START EXERCISE DATA
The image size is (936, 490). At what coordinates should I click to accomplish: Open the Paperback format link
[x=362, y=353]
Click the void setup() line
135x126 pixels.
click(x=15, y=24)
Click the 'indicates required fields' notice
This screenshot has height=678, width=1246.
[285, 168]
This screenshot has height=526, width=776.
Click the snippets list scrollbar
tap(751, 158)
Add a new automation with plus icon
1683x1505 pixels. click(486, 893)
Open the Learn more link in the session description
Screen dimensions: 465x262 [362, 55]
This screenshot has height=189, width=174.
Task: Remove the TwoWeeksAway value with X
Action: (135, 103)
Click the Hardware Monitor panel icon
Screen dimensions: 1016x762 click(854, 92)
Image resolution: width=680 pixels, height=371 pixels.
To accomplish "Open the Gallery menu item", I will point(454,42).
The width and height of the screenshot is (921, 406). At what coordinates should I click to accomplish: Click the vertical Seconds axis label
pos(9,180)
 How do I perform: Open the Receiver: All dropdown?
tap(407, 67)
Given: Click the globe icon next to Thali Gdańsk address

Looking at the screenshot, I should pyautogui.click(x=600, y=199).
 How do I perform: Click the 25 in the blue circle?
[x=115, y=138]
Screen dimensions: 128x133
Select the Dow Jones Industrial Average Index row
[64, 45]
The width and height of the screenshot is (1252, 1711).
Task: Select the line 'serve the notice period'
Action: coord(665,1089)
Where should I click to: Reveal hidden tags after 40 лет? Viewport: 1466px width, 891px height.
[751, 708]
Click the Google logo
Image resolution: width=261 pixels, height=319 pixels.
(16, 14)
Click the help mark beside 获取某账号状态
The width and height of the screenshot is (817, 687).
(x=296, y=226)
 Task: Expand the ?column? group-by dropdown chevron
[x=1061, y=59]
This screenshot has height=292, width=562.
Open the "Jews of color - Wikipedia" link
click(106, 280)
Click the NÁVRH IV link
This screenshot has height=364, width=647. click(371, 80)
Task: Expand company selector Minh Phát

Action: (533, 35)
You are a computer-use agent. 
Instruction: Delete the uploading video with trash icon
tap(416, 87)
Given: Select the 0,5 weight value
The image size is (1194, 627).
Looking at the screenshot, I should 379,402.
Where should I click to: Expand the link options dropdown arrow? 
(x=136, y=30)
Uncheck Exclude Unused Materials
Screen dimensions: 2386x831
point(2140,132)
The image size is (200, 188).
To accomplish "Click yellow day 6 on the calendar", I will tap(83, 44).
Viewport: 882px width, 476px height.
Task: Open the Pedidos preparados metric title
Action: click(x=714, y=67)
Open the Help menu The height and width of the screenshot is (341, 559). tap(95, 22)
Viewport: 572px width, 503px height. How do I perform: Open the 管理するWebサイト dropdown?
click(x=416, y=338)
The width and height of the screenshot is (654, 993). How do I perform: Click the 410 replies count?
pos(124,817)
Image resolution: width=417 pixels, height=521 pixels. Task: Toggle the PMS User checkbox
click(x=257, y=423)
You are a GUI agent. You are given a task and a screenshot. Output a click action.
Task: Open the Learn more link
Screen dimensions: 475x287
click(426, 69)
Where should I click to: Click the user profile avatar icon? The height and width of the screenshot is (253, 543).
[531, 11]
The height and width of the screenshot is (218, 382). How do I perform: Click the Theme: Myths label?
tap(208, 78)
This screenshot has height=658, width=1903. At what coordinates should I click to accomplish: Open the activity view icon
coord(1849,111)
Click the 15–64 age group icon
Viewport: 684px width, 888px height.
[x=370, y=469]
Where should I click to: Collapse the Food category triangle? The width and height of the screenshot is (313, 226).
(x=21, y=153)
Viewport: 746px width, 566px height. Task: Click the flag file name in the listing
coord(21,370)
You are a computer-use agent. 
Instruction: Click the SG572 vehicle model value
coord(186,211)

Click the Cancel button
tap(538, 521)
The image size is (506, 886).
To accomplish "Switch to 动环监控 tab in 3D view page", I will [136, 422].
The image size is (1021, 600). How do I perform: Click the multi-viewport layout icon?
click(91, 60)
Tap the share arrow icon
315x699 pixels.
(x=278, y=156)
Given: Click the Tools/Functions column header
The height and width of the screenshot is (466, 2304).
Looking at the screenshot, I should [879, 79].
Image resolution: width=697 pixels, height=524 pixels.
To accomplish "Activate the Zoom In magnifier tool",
END EXERCISE DATA
_TASK PROMPT_
Print each entry above exactly as given.

_SOLUTION_
The image size is (936, 490). At what coordinates should I click to accomplish: Open the Paperback format link
[x=362, y=353]
Click the void setup() line
135x126 pixels.
click(x=15, y=24)
Click the 'indicates required fields' notice
This screenshot has height=678, width=1246.
[285, 168]
This screenshot has height=526, width=776.
Click the snippets list scrollbar
tap(751, 158)
Add a new automation with plus icon
1683x1505 pixels. click(486, 893)
Open the Learn more link in the session description
Screen dimensions: 465x262 [362, 55]
This screenshot has height=189, width=174.
Task: Remove the TwoWeeksAway value with X
Action: (135, 103)
Click the Hardware Monitor panel icon
Screen dimensions: 1016x762 click(854, 92)
Image resolution: width=680 pixels, height=371 pixels.
To accomplish "Open the Gallery menu item", I will point(454,42).
The width and height of the screenshot is (921, 406). At what coordinates should I click to accomplish: Click the vertical Seconds axis label
pos(9,180)
 How do I perform: Open the Receiver: All dropdown?
tap(407, 67)
Given: Click the globe icon next to Thali Gdańsk address

Looking at the screenshot, I should pyautogui.click(x=600, y=199).
 How do I perform: Click the 25 in the blue circle?
[x=115, y=138]
Screen dimensions: 128x133
Select the Dow Jones Industrial Average Index row
[64, 45]
The width and height of the screenshot is (1252, 1711).
Task: Select the line 'serve the notice period'
Action: coord(665,1089)
Where should I click to: Reveal hidden tags after 40 лет? Viewport: 1466px width, 891px height.
[751, 708]
Click the Google logo
Image resolution: width=261 pixels, height=319 pixels.
(16, 14)
Click the help mark beside 获取某账号状态
The width and height of the screenshot is (817, 687).
(x=296, y=226)
 Task: Expand the ?column? group-by dropdown chevron
[x=1061, y=59]
This screenshot has height=292, width=562.
Open the "Jews of color - Wikipedia" link
click(106, 280)
Click the NÁVRH IV link
This screenshot has height=364, width=647. click(371, 80)
Task: Expand company selector Minh Phát

Action: (533, 35)
You are a computer-use agent. 
Instruction: Delete the uploading video with trash icon
tap(416, 87)
Given: Select the 0,5 weight value
The image size is (1194, 627).
Looking at the screenshot, I should 379,402.
Where should I click to: Expand the link options dropdown arrow? 
(x=136, y=30)
Uncheck Exclude Unused Materials
Screen dimensions: 2386x831
point(2140,132)
The image size is (200, 188).
To accomplish "Click yellow day 6 on the calendar", I will tap(83, 44).
Viewport: 882px width, 476px height.
Task: Open the Pedidos preparados metric title
Action: click(x=714, y=67)
Open the Help menu The height and width of the screenshot is (341, 559). tap(95, 22)
Viewport: 572px width, 503px height. How do I perform: Open the 管理するWebサイト dropdown?
click(x=416, y=338)
The width and height of the screenshot is (654, 993). How do I perform: Click the 410 replies count?
pos(124,817)
Image resolution: width=417 pixels, height=521 pixels. Task: Toggle the PMS User checkbox
click(x=257, y=423)
You are a GUI agent. You are given a task and a screenshot. Output a click action.
Task: Open the Learn more link
Screen dimensions: 475x287
click(426, 69)
Where should I click to: Click the user profile avatar icon? The height and width of the screenshot is (253, 543).
[531, 11]
The height and width of the screenshot is (218, 382). How do I perform: Click the Theme: Myths label?
tap(208, 78)
This screenshot has height=658, width=1903. At what coordinates should I click to accomplish: Open the activity view icon
coord(1849,111)
Click the 15–64 age group icon
Viewport: 684px width, 888px height.
[x=370, y=469]
Where should I click to: Collapse the Food category triangle? The width and height of the screenshot is (313, 226).
(x=21, y=153)
Viewport: 746px width, 566px height. Task: Click the flag file name in the listing
coord(21,370)
You are a computer-use agent. 
Instruction: Click the SG572 vehicle model value
coord(186,211)

Click the Cancel button
tap(538, 521)
The image size is (506, 886).
To accomplish "Switch to 动环监控 tab in 3D view page", I will [136, 422].
The image size is (1021, 600). How do I perform: Click the multi-viewport layout icon?
click(91, 60)
Tap the share arrow icon
315x699 pixels.
(x=278, y=156)
Given: Click the Tools/Functions column header
The height and width of the screenshot is (466, 2304).
Looking at the screenshot, I should [879, 79].
Image resolution: width=697 pixels, height=524 pixels.
To accomplish "Activate the Zoom In magnifier tool",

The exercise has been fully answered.